Re: Speed dblink using alternate libpq tuple storage

From: Marko Kreen <markokr(at)gmail(dot)com>
To: Tom Lane <tgl(at)sss(dot)pgh(dot)pa(dot)us>
Cc: Kyotaro HORIGUCHI <horiguchi(dot)kyotaro(at)oss(dot)ntt(dot)co(dot)jp>, greg(at)2ndquadrant(dot)com, pgsql-hackers(at)postgresql(dot)org, mmoncure(at)gmail(dot)com, shigeru(dot)hanada(at)gmail(dot)com
Subject: Re: Speed dblink using alternate libpq tuple storage
Date: 2012-03-27 20:41:18
Message-ID: 20120327204118.GA3439@gmail.com
Views: Raw Message | Whole Thread | Download mbox | Resend email
Thread:
Lists: pgsql-hackers

On Sat, Mar 24, 2012 at 02:22:24AM +0200, Marko Kreen wrote:
> Main advantage of including PQgetRow() together with low-level
> rowproc API is that it allows de-emphasizing more complex parts of
> rowproc API (exceptions, early exit, skipresult, custom error msg).
> And drop/undocument them or simply call them postgres-internal-only.

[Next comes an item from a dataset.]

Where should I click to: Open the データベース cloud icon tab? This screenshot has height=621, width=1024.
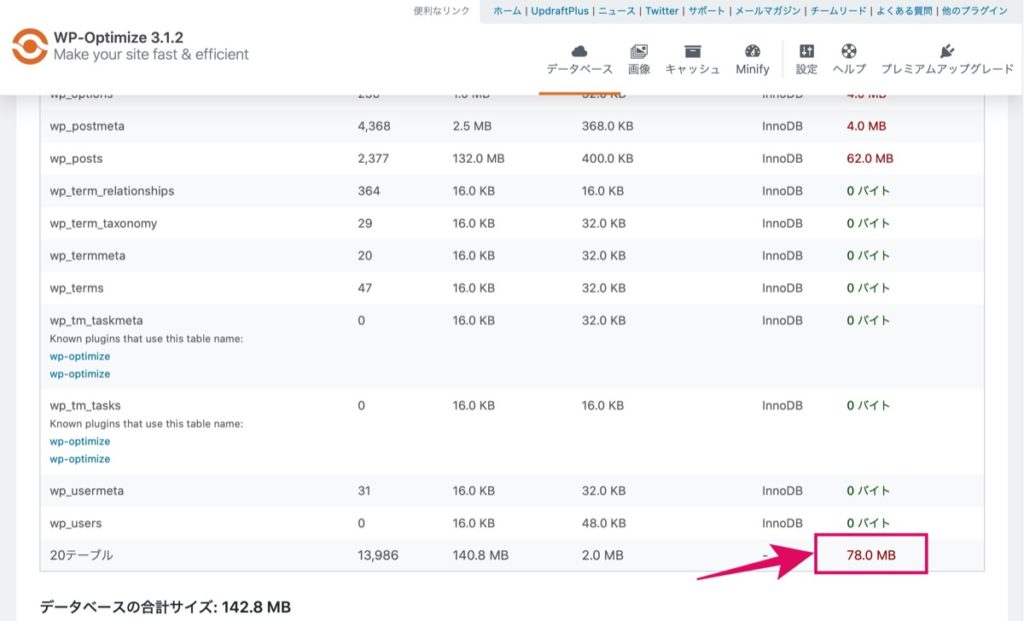(x=579, y=52)
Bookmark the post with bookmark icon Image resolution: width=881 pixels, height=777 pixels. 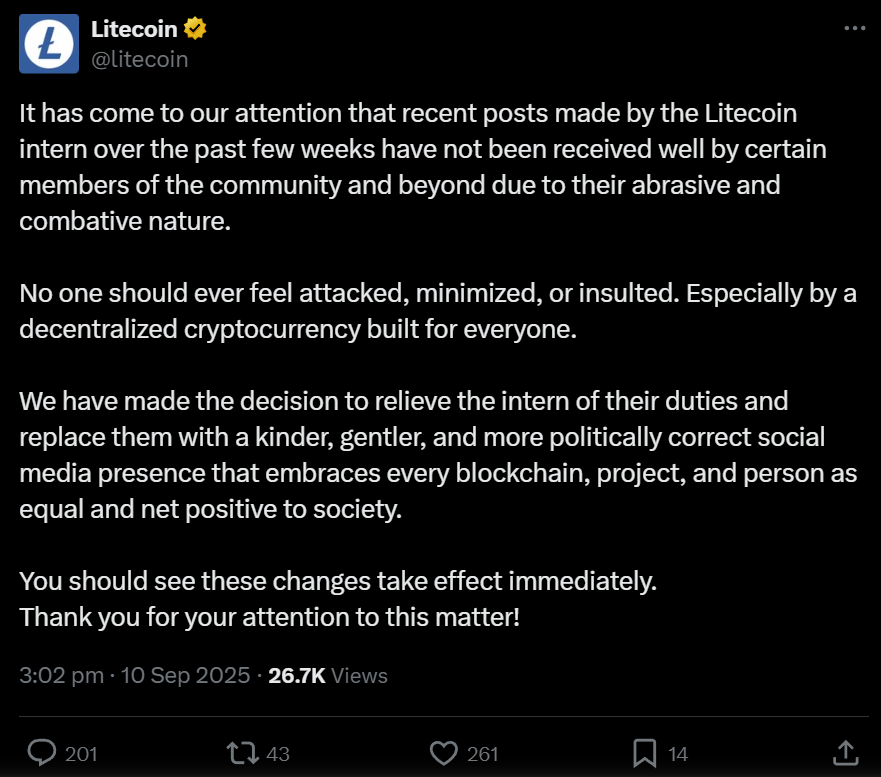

I thought more about exceptions and PQgetRow and found
interesting pattern:

- Exceptions are problematic if always allowed. Although PQexec() is
easy to fix in current code, trying to keep to promise of "exceptions
are allowed from everywhere" adds non-trivial maintainability overhead
to future libpq changes, so instead we should simply fix documentation.
Especially as I cannot see any usage scenario that would benefit from
such promise.

- Multiple SELECTs from PQexec() are problematic even without
exceptions: additional documentation is needed how to detect
that rows are coming from new statement.

Now the interesting one:

- PQregisterProcessor() API allows changing the callback permanently.
Thus breaking any user code which simply calls PQexec()
and expects regular PGresult back. Again, nothing to fix
code-wise, need to document that callback should be set
only for current query, later changed back.

My conclusion is that row-processor API is low-level expert API and
quite easy to misuse. It would be preferable to have something more
robust as end-user API, the PQgetRow() is my suggestion for that.
Thus I see 3 choices:

1) Push row-processor as main API anyway and describe all dangerous
scenarios in documentation.
2) Have both PQgetRow() and row-processor available in <libpq-fe.h>,
PQgetRow() as preferred API and row-processor for expert usage,
with proper documentation what works and what does not.
3) Have PQgetRow() in <libpq-fe.h>, move row-processor to <libpq-int.h>.

I guess this needs committer decision which way to go?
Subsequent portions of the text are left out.